Update the rows below by changing every "GUI agent" to "interface agent" and leaving everything else unchanged.

═══ Supplied data ═══

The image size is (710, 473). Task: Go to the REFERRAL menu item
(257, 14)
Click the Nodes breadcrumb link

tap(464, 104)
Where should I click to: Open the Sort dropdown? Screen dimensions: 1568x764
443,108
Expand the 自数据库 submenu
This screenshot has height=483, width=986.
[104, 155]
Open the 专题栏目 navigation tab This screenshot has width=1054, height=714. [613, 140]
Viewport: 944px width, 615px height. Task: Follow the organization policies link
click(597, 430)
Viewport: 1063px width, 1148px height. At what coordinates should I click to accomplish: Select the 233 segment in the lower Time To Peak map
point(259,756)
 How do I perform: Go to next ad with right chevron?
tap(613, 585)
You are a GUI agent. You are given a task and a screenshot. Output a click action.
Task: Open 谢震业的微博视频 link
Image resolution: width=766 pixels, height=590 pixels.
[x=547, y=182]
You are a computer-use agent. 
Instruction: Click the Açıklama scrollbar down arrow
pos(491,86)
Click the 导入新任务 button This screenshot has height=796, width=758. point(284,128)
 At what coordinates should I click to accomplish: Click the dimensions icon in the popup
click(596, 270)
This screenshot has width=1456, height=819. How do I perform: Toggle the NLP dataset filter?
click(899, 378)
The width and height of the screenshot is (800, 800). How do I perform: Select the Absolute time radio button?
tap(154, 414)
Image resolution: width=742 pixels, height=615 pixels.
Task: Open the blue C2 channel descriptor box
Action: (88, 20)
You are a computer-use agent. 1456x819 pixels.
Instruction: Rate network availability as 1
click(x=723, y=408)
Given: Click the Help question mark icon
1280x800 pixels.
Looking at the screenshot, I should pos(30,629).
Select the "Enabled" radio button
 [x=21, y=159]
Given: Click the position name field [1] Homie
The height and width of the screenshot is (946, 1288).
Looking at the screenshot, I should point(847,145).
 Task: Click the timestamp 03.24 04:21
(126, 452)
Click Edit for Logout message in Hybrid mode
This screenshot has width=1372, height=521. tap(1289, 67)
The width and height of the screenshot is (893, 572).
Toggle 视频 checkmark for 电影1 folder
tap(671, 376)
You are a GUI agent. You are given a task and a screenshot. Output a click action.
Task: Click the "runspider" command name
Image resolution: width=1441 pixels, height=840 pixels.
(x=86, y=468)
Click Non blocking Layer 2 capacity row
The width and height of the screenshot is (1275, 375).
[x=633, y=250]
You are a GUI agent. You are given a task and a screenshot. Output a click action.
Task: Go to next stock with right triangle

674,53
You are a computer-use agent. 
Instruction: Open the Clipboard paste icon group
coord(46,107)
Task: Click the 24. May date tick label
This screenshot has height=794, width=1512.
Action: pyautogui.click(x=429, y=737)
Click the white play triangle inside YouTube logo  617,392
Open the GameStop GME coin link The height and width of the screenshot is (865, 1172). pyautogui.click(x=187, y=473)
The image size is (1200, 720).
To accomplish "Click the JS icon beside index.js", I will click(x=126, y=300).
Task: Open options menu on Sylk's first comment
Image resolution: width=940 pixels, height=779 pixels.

═══

# [Finished exercise]
The image size is (710, 473). Task: Go to the REFERRAL menu item
(257, 14)
Click the Nodes breadcrumb link

tap(464, 104)
Where should I click to: Open the Sort dropdown? Screen dimensions: 1568x764
443,108
Expand the 自数据库 submenu
This screenshot has height=483, width=986.
[104, 155]
Open the 专题栏目 navigation tab This screenshot has width=1054, height=714. [613, 140]
Viewport: 944px width, 615px height. Task: Follow the organization policies link
click(597, 430)
Viewport: 1063px width, 1148px height. At what coordinates should I click to accomplish: Select the 233 segment in the lower Time To Peak map
point(259,756)
 How do I perform: Go to next ad with right chevron?
tap(613, 585)
You are a interface agent. You are given a task and a screenshot. Output a click action.
Task: Open 谢震业的微博视频 link
Image resolution: width=766 pixels, height=590 pixels.
[x=547, y=182]
You are a computer-use agent. 
Instruction: Click the Açıklama scrollbar down arrow
pos(491,86)
Click the 导入新任务 button This screenshot has height=796, width=758. point(284,128)
 At what coordinates should I click to accomplish: Click the dimensions icon in the popup
click(596, 270)
This screenshot has width=1456, height=819. How do I perform: Toggle the NLP dataset filter?
click(899, 378)
The width and height of the screenshot is (800, 800). How do I perform: Select the Absolute time radio button?
tap(154, 414)
Image resolution: width=742 pixels, height=615 pixels.
Task: Open the blue C2 channel descriptor box
Action: (88, 20)
You are a computer-use agent. 1456x819 pixels.
Instruction: Rate network availability as 1
click(x=723, y=408)
Given: Click the Help question mark icon
1280x800 pixels.
Looking at the screenshot, I should pos(30,629).
Select the "Enabled" radio button
 [x=21, y=159]
Given: Click the position name field [1] Homie
The height and width of the screenshot is (946, 1288).
Looking at the screenshot, I should point(847,145).
 Task: Click the timestamp 03.24 04:21
(126, 452)
Click Edit for Logout message in Hybrid mode
This screenshot has width=1372, height=521. tap(1289, 67)
The width and height of the screenshot is (893, 572).
Toggle 视频 checkmark for 电影1 folder
tap(671, 376)
You are a interface agent. You are given a task and a screenshot. Output a click action.
Task: Click the "runspider" command name
Image resolution: width=1441 pixels, height=840 pixels.
(x=86, y=468)
Click Non blocking Layer 2 capacity row
The width and height of the screenshot is (1275, 375).
[x=633, y=250]
You are a interface agent. You are given a task and a screenshot. Output a click action.
Task: Go to next stock with right triangle

674,53
You are a computer-use agent. 
Instruction: Open the Clipboard paste icon group
coord(46,107)
Task: Click the 24. May date tick label
This screenshot has height=794, width=1512.
Action: pyautogui.click(x=429, y=737)
Click the white play triangle inside YouTube logo  617,392
Open the GameStop GME coin link The height and width of the screenshot is (865, 1172). pyautogui.click(x=187, y=473)
The image size is (1200, 720).
To accomplish "Click the JS icon beside index.js", I will click(x=126, y=300).
Task: Open options menu on Sylk's first comment
Image resolution: width=940 pixels, height=779 pixels.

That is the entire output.